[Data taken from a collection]
______

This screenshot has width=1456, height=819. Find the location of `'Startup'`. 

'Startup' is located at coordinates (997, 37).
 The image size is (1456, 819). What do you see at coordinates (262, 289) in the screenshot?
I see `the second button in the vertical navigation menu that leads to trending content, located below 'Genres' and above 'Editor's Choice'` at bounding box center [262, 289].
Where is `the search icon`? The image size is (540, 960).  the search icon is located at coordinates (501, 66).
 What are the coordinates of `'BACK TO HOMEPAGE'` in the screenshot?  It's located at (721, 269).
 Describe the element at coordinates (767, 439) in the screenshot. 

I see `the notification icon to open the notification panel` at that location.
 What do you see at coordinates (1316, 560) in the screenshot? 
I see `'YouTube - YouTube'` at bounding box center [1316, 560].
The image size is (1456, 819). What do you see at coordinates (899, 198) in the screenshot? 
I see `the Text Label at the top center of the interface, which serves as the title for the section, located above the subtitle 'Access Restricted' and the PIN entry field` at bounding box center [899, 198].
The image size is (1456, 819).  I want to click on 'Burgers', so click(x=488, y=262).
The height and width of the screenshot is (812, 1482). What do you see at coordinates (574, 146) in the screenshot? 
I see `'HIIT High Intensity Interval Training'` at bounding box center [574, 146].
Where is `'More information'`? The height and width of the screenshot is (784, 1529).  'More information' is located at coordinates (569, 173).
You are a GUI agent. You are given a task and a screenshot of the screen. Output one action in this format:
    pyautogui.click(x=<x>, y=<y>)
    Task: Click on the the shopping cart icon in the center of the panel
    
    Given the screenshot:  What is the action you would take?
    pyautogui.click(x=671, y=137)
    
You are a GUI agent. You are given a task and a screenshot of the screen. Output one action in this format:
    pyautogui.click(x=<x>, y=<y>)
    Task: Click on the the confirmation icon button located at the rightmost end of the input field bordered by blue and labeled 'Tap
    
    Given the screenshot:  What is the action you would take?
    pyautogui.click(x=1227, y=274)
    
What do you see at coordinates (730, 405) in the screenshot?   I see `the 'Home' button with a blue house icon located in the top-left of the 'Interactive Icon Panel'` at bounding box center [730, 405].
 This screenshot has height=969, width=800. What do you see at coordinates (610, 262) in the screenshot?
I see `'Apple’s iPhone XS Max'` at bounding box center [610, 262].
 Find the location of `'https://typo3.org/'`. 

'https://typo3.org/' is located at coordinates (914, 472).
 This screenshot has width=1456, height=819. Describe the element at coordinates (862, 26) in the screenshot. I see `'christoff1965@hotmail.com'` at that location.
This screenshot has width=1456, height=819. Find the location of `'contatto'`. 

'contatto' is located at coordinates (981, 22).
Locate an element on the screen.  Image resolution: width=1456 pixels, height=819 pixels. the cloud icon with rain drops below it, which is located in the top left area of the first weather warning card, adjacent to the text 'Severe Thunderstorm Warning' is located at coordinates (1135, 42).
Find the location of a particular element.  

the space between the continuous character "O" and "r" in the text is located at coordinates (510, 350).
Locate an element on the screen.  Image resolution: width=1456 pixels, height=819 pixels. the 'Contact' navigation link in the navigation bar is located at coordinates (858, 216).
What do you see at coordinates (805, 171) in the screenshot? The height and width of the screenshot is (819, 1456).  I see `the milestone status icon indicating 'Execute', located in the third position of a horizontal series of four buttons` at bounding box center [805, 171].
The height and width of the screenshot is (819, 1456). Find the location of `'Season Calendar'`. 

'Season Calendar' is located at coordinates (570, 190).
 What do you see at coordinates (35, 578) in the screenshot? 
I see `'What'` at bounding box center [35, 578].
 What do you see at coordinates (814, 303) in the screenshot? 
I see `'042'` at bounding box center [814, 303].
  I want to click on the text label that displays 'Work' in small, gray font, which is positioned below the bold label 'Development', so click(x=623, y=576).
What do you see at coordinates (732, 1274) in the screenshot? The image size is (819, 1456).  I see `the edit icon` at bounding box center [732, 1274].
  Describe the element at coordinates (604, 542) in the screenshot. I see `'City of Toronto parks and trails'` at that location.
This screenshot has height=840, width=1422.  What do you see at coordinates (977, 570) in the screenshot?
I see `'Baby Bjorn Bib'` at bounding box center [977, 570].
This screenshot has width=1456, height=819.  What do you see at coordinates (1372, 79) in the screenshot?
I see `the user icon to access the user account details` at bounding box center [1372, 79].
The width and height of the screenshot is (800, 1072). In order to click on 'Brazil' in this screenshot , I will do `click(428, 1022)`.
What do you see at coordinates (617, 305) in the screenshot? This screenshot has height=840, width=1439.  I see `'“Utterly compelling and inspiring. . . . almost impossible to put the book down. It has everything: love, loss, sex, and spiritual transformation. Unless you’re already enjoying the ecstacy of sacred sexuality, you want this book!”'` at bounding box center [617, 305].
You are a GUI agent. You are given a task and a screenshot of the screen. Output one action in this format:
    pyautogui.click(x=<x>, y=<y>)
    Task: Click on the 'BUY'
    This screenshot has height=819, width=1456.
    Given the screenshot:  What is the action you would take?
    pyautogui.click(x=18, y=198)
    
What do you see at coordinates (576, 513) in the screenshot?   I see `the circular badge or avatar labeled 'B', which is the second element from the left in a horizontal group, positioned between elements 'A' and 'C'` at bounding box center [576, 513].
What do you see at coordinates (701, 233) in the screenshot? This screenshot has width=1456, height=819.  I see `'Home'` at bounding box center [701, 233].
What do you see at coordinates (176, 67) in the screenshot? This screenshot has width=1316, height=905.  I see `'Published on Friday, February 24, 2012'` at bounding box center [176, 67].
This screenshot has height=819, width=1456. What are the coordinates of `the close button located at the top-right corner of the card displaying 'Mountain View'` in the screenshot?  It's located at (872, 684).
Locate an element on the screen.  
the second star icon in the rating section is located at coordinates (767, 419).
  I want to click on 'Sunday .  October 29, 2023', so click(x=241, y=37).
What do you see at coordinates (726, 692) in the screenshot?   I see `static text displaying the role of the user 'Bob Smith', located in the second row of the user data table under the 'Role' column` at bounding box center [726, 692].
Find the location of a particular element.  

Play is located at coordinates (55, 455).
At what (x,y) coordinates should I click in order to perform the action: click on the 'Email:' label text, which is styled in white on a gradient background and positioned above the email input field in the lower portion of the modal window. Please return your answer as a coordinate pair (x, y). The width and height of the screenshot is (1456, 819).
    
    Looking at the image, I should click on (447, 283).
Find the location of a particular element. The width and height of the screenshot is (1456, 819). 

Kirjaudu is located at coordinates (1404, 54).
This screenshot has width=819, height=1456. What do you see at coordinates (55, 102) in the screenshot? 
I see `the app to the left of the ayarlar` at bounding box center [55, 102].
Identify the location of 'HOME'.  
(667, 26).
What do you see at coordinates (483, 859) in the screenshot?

______

* [GOAL OF THE EXERCISE]:
Write out all of the lines above again word for word, with no changes.

* [TASK ANSWER]:
This screenshot has width=1456, height=819. Find the location of `'Startup'`. 

'Startup' is located at coordinates (997, 37).
 The image size is (1456, 819). What do you see at coordinates (262, 289) in the screenshot?
I see `the second button in the vertical navigation menu that leads to trending content, located below 'Genres' and above 'Editor's Choice'` at bounding box center [262, 289].
Where is `the search icon`? The image size is (540, 960).  the search icon is located at coordinates (501, 66).
 What are the coordinates of `'BACK TO HOMEPAGE'` in the screenshot?  It's located at (721, 269).
 Describe the element at coordinates (767, 439) in the screenshot. 

I see `the notification icon to open the notification panel` at that location.
 What do you see at coordinates (1316, 560) in the screenshot? 
I see `'YouTube - YouTube'` at bounding box center [1316, 560].
The image size is (1456, 819). What do you see at coordinates (899, 198) in the screenshot? 
I see `the Text Label at the top center of the interface, which serves as the title for the section, located above the subtitle 'Access Restricted' and the PIN entry field` at bounding box center [899, 198].
The image size is (1456, 819).  I want to click on 'Burgers', so click(x=488, y=262).
The height and width of the screenshot is (812, 1482). What do you see at coordinates (574, 146) in the screenshot? 
I see `'HIIT High Intensity Interval Training'` at bounding box center [574, 146].
Where is `'More information'`? The height and width of the screenshot is (784, 1529).  'More information' is located at coordinates (569, 173).
You are a GUI agent. You are given a task and a screenshot of the screen. Output one action in this format:
    pyautogui.click(x=<x>, y=<y>)
    Task: Click on the the shopping cart icon in the center of the panel
    
    Given the screenshot:  What is the action you would take?
    pyautogui.click(x=671, y=137)
    
You are a GUI agent. You are given a task and a screenshot of the screen. Output one action in this format:
    pyautogui.click(x=<x>, y=<y>)
    Task: Click on the the confirmation icon button located at the rightmost end of the input field bordered by blue and labeled 'Tap
    
    Given the screenshot:  What is the action you would take?
    pyautogui.click(x=1227, y=274)
    
What do you see at coordinates (730, 405) in the screenshot?   I see `the 'Home' button with a blue house icon located in the top-left of the 'Interactive Icon Panel'` at bounding box center [730, 405].
 This screenshot has height=969, width=800. What do you see at coordinates (610, 262) in the screenshot?
I see `'Apple’s iPhone XS Max'` at bounding box center [610, 262].
 Find the location of `'https://typo3.org/'`. 

'https://typo3.org/' is located at coordinates (914, 472).
 This screenshot has width=1456, height=819. Describe the element at coordinates (862, 26) in the screenshot. I see `'christoff1965@hotmail.com'` at that location.
This screenshot has width=1456, height=819. Find the location of `'contatto'`. 

'contatto' is located at coordinates (981, 22).
Locate an element on the screen.  Image resolution: width=1456 pixels, height=819 pixels. the cloud icon with rain drops below it, which is located in the top left area of the first weather warning card, adjacent to the text 'Severe Thunderstorm Warning' is located at coordinates (1135, 42).
Find the location of a particular element.  

the space between the continuous character "O" and "r" in the text is located at coordinates (510, 350).
Locate an element on the screen.  Image resolution: width=1456 pixels, height=819 pixels. the 'Contact' navigation link in the navigation bar is located at coordinates (858, 216).
What do you see at coordinates (805, 171) in the screenshot? The height and width of the screenshot is (819, 1456).  I see `the milestone status icon indicating 'Execute', located in the third position of a horizontal series of four buttons` at bounding box center [805, 171].
The height and width of the screenshot is (819, 1456). Find the location of `'Season Calendar'`. 

'Season Calendar' is located at coordinates (570, 190).
 What do you see at coordinates (35, 578) in the screenshot? 
I see `'What'` at bounding box center [35, 578].
 What do you see at coordinates (814, 303) in the screenshot? 
I see `'042'` at bounding box center [814, 303].
  I want to click on the text label that displays 'Work' in small, gray font, which is positioned below the bold label 'Development', so click(x=623, y=576).
What do you see at coordinates (732, 1274) in the screenshot? The image size is (819, 1456).  I see `the edit icon` at bounding box center [732, 1274].
  Describe the element at coordinates (604, 542) in the screenshot. I see `'City of Toronto parks and trails'` at that location.
This screenshot has height=840, width=1422.  What do you see at coordinates (977, 570) in the screenshot?
I see `'Baby Bjorn Bib'` at bounding box center [977, 570].
This screenshot has width=1456, height=819.  What do you see at coordinates (1372, 79) in the screenshot?
I see `the user icon to access the user account details` at bounding box center [1372, 79].
The width and height of the screenshot is (800, 1072). In order to click on 'Brazil' in this screenshot , I will do `click(428, 1022)`.
What do you see at coordinates (617, 305) in the screenshot? This screenshot has height=840, width=1439.  I see `'“Utterly compelling and inspiring. . . . almost impossible to put the book down. It has everything: love, loss, sex, and spiritual transformation. Unless you’re already enjoying the ecstacy of sacred sexuality, you want this book!”'` at bounding box center [617, 305].
You are a GUI agent. You are given a task and a screenshot of the screen. Output one action in this format:
    pyautogui.click(x=<x>, y=<y>)
    Task: Click on the 'BUY'
    This screenshot has height=819, width=1456.
    Given the screenshot:  What is the action you would take?
    pyautogui.click(x=18, y=198)
    
What do you see at coordinates (576, 513) in the screenshot?   I see `the circular badge or avatar labeled 'B', which is the second element from the left in a horizontal group, positioned between elements 'A' and 'C'` at bounding box center [576, 513].
What do you see at coordinates (701, 233) in the screenshot? This screenshot has width=1456, height=819.  I see `'Home'` at bounding box center [701, 233].
What do you see at coordinates (176, 67) in the screenshot? This screenshot has width=1316, height=905.  I see `'Published on Friday, February 24, 2012'` at bounding box center [176, 67].
This screenshot has height=819, width=1456. What are the coordinates of `the close button located at the top-right corner of the card displaying 'Mountain View'` in the screenshot?  It's located at (872, 684).
Locate an element on the screen.  
the second star icon in the rating section is located at coordinates (767, 419).
  I want to click on 'Sunday .  October 29, 2023', so click(x=241, y=37).
What do you see at coordinates (726, 692) in the screenshot?   I see `static text displaying the role of the user 'Bob Smith', located in the second row of the user data table under the 'Role' column` at bounding box center [726, 692].
Find the location of a particular element.  

Play is located at coordinates (55, 455).
At what (x,y) coordinates should I click in order to perform the action: click on the 'Email:' label text, which is styled in white on a gradient background and positioned above the email input field in the lower portion of the modal window. Please return your answer as a coordinate pair (x, y). The width and height of the screenshot is (1456, 819).
    
    Looking at the image, I should click on (447, 283).
Find the location of a particular element. The width and height of the screenshot is (1456, 819). 

Kirjaudu is located at coordinates (1404, 54).
This screenshot has width=819, height=1456. What do you see at coordinates (55, 102) in the screenshot? 
I see `the app to the left of the ayarlar` at bounding box center [55, 102].
Identify the location of 'HOME'.  
(667, 26).
What do you see at coordinates (483, 859) in the screenshot?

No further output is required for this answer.